## DIRECTIONS
Your task is to retype the lines from the opening of the material through the line that includes "366x508 pixels.". Do not copy the pictures.

## MATERIAL PROVIDED
※

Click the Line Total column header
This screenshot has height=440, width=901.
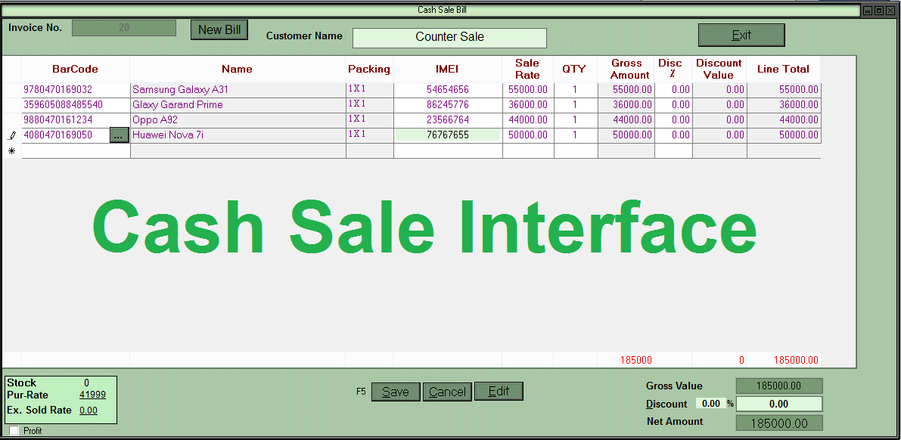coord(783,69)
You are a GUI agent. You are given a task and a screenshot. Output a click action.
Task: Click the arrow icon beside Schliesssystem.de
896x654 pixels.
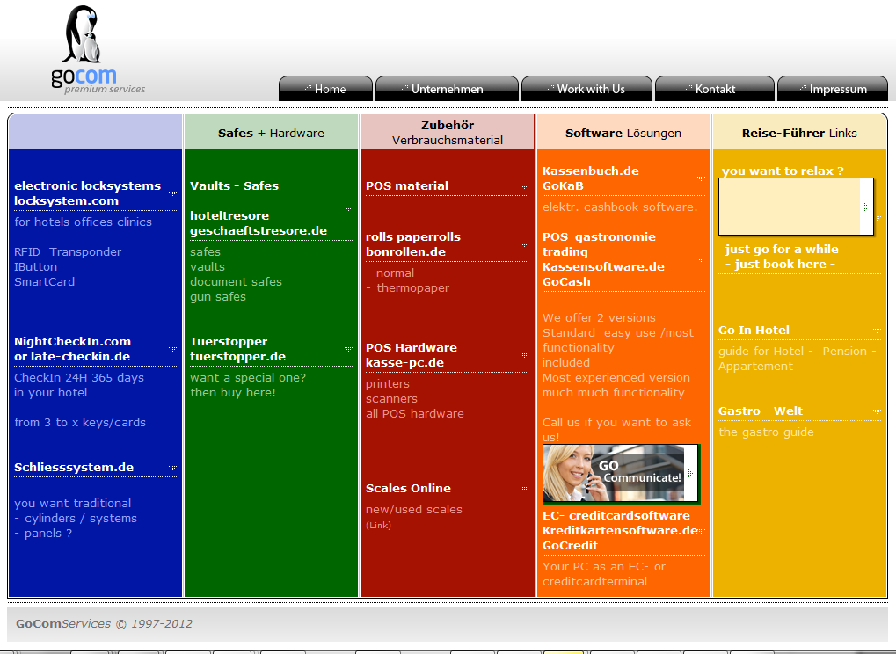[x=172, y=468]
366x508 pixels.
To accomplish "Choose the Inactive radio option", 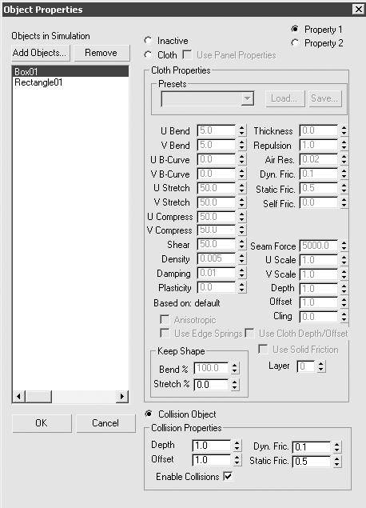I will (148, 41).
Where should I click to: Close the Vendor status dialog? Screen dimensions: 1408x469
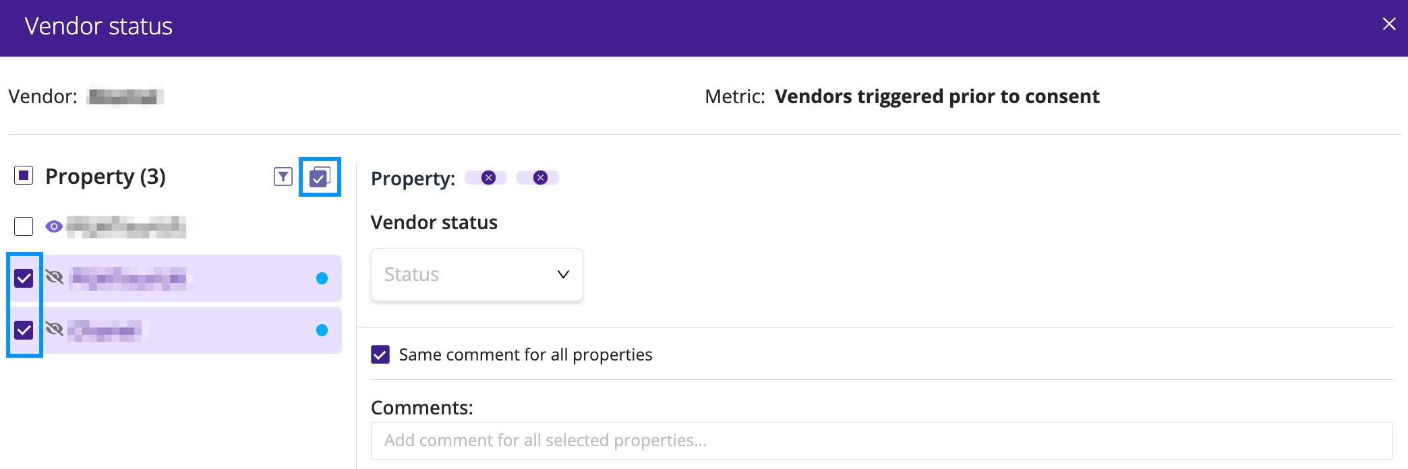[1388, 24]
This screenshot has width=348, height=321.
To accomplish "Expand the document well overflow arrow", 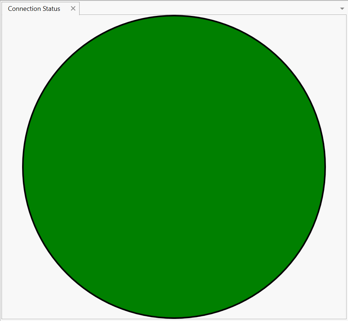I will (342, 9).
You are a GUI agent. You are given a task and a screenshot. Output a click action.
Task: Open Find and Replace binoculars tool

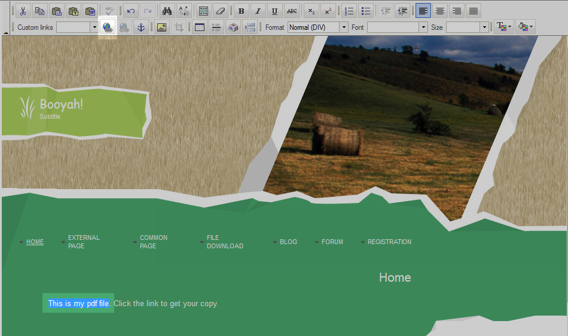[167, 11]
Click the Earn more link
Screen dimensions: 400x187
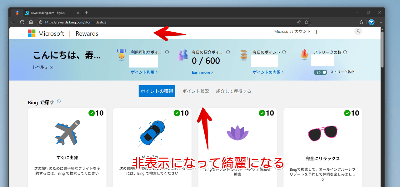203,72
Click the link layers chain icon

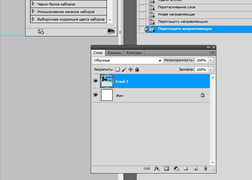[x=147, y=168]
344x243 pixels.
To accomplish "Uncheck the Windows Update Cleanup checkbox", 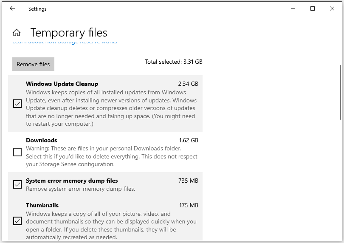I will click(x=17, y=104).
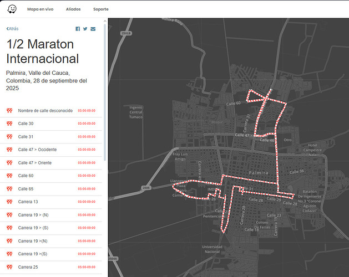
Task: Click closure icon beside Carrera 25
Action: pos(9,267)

※

## ANSWER SPACE
Click the Line Total column header
This screenshot has height=440, width=901.
coord(783,69)
You are a GUI agent. You are given a task and a screenshot. Output a click action.
Task: Click the arrow icon beside Schliesssystem.de
896x654 pixels.
[x=172, y=468]
366x508 pixels.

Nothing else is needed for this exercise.